Likwidacja składowiska to kosztowna i czasochłonna sprawa

Zamknięcie wysypiska to proces długotrwały, kosztowny i obwarowany wieloma przepisami. Po zakończeniu jego działalności, wysypisko nie znika z dnia na dzień – konieczna jest rekultywacja, monitorowanie przez kolejne 30 lat oraz pokrycie związanych z tym kosztów. Cała ta procedura może sięgać milionów złotych, które mogłyby zostać przeznaczone na modernizację istniejącej instalacji lub rozwój nowych technologii, a nie na zabezpieczenia po zamknięciu składowiska.

Zamiast decydować się na kosztowną likwidację, warto zainwestować w poprawę infrastruktury. Nie chodzi tylko o sam zapach, który jest problemem, ale o jego przyczyny – fermentujące odpady i gaz, które będą wciąż wydzielać się z wysypiska przez lata. Zamykanie wysypiska bez odpowiedniej modernizacji to tylko pozorne rozwiązanie, które nie zmieni sytuacji.

Jeśli więc ktoś mówi „zamknijmy, bo śmierdzi”, to albo nie zna procedur, albo świadomie ignoruje rzeczywistość – dla efektu populistycznego. Wójt powinien to wiedzieć. A jeśli mimo to powiela taki przekaz, musi liczyć się z odpowiedzialnością za dezinformację i błędne decyzje strategiczne.

Alternatywa? Złożona sprawa

Zamknięcie wysypiska wiąże się z koniecznością znalezienia alternatywnego miejsca na odpady. Tylko gdzie i za ile? Czy mamy pewność, że inne wysypisko przyjmie nasze odpady na rozsądnych warunkach? Zdecydowanie nie. Ponadto, transportowanie odpadów do innych lokalizacji wiąże się z utratą kontroli nad jakością usług oraz wzrostem kosztów.

Przekierowanie odpadów do prywatnych instalacji może wiązać się z podwyżkami opłat, mniejszą elastycznością w negocjowaniu warunków oraz całkowitą utratą wpływu na proces zagospodarowania odpadów. To, co na pierwszy rzut oka wydaje się oszczędnością, w rzeczywistości może wiązać się z utratą kluczowych zasobów finansowych i kontrolnych.

Nie likwidować, tylko naprawiać

Chociaż wysypisko w Eko-Mazurach zmaga się z problemami – od organizacyjnych po wizerunkowe – nie oznacza to, że należy je zamknąć. Zamiast likwidować, należy je usprawniać. To, co wymaga poprawy, to struktura organizacyjna, zarządzanie, a także kontrola nad realizacją działań naprawczych. Zamiast zamykać, warto zmienić prezesa, zainwestować w nowoczesne technologie i poprawić zarządzanie.

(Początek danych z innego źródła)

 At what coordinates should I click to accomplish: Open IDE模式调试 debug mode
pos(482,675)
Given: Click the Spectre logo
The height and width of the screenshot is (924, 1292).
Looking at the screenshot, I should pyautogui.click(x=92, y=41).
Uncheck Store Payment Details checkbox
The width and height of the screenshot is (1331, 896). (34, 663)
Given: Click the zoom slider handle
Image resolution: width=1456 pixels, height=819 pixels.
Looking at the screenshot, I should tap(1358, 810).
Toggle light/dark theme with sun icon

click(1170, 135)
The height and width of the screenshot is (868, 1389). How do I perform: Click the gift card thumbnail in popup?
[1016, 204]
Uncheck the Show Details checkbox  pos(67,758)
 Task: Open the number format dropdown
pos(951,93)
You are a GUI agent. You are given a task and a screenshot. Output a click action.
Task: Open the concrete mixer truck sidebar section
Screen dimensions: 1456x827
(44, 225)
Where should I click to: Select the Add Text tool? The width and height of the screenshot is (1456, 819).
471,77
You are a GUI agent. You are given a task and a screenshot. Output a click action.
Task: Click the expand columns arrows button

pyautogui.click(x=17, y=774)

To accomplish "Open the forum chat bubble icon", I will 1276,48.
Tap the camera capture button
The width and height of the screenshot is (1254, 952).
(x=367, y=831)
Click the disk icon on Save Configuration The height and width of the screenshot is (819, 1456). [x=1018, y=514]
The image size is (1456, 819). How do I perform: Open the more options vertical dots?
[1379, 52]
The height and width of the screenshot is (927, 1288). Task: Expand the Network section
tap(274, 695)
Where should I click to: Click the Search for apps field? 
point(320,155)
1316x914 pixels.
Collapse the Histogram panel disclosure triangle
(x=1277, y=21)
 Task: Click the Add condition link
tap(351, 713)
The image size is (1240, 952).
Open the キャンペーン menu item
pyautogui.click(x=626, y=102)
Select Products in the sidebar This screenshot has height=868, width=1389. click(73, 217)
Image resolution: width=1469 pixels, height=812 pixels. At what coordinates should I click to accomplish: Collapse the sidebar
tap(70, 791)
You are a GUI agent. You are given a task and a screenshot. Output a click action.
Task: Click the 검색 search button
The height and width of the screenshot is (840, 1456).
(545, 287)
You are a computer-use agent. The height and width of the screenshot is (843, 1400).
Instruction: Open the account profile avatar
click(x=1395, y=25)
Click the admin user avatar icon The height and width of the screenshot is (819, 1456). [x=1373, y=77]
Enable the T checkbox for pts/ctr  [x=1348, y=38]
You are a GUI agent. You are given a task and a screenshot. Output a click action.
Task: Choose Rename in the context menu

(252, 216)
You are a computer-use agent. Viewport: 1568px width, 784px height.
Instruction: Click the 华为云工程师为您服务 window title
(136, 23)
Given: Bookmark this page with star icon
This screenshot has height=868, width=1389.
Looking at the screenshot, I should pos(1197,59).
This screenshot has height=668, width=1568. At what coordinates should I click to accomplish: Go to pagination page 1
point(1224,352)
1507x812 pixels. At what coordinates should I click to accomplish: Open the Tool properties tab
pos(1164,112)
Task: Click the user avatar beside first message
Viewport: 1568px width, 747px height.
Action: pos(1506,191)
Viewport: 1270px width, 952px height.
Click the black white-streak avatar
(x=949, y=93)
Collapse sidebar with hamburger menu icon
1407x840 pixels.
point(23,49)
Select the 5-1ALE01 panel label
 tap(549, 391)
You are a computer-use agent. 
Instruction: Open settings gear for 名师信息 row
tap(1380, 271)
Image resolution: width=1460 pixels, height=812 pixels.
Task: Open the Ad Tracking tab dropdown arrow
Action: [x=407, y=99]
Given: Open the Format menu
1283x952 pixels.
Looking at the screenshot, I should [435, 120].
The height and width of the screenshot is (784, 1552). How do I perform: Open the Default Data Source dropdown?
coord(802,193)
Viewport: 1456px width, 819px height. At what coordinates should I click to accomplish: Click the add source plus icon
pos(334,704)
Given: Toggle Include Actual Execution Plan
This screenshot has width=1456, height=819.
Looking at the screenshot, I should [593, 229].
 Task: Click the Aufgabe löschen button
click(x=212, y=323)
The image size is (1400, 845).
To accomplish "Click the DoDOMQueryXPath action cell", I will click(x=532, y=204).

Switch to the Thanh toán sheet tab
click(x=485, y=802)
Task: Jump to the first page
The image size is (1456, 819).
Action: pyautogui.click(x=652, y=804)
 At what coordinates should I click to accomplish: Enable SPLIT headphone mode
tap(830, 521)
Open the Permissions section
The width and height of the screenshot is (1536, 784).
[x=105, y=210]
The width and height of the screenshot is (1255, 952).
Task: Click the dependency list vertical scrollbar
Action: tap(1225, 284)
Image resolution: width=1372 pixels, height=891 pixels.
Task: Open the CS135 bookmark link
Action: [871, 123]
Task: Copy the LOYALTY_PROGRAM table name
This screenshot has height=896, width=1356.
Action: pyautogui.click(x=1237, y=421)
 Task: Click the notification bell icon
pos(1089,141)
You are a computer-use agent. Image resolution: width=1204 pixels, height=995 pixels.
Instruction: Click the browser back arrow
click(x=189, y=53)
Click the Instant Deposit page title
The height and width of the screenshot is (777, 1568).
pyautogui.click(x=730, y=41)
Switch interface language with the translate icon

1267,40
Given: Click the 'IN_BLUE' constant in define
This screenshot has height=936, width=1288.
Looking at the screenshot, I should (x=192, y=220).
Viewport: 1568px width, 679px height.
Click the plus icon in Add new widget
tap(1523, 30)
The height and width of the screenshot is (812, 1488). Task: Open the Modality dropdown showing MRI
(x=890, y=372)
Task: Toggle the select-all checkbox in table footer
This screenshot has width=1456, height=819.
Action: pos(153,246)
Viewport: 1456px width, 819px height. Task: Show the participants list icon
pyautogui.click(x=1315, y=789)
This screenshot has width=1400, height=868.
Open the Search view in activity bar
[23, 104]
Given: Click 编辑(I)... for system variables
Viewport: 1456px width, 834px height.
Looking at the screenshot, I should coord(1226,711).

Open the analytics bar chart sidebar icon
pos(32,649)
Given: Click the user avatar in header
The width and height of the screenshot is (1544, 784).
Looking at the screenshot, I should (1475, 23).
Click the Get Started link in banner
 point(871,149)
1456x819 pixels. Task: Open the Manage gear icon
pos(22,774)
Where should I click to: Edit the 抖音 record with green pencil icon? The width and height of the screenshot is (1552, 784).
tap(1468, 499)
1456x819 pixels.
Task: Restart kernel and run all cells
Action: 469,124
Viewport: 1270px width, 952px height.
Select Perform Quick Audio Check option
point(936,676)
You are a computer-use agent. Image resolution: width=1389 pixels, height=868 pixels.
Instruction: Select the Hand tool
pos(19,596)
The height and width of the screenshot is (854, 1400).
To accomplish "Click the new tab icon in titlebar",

Posiadanie własnej instalacji odpadowej daje samorządom przewagę w długofalowym planowaniu i niezależności. Odrzucenie tej kontroli na rzecz zamykania wysypiska to błąd, który może wyjść mieszkańcom bokiem – pod względem kosztów, jakości usług oraz stabilności systemu gospodarki odpadami.

Co dalej?

Zamknięcie wysypiska nie jest rozwiązaniem “na już”. Potrzebujemy więcej inwestycji w modernizację, a nie w likwidację. Działania w kierunku poprawy jakości usług oraz zabezpieczenia środowiskowego powinny być priorytetem, a nie politycznym zabiegiem. Wójt Tomasz Osewski powinien dobrze rozważyć, czy podejmowanie decyzji bez pełnej analizy konsekwencji jest najlepszą drogą dla mieszkańców Ełku.

Wójt, zamiast zamykać, powinien inwestować w rozwój, bo likwidacja to droga donikąd – zarówno pod względem ekologicznym, jak i finansowym.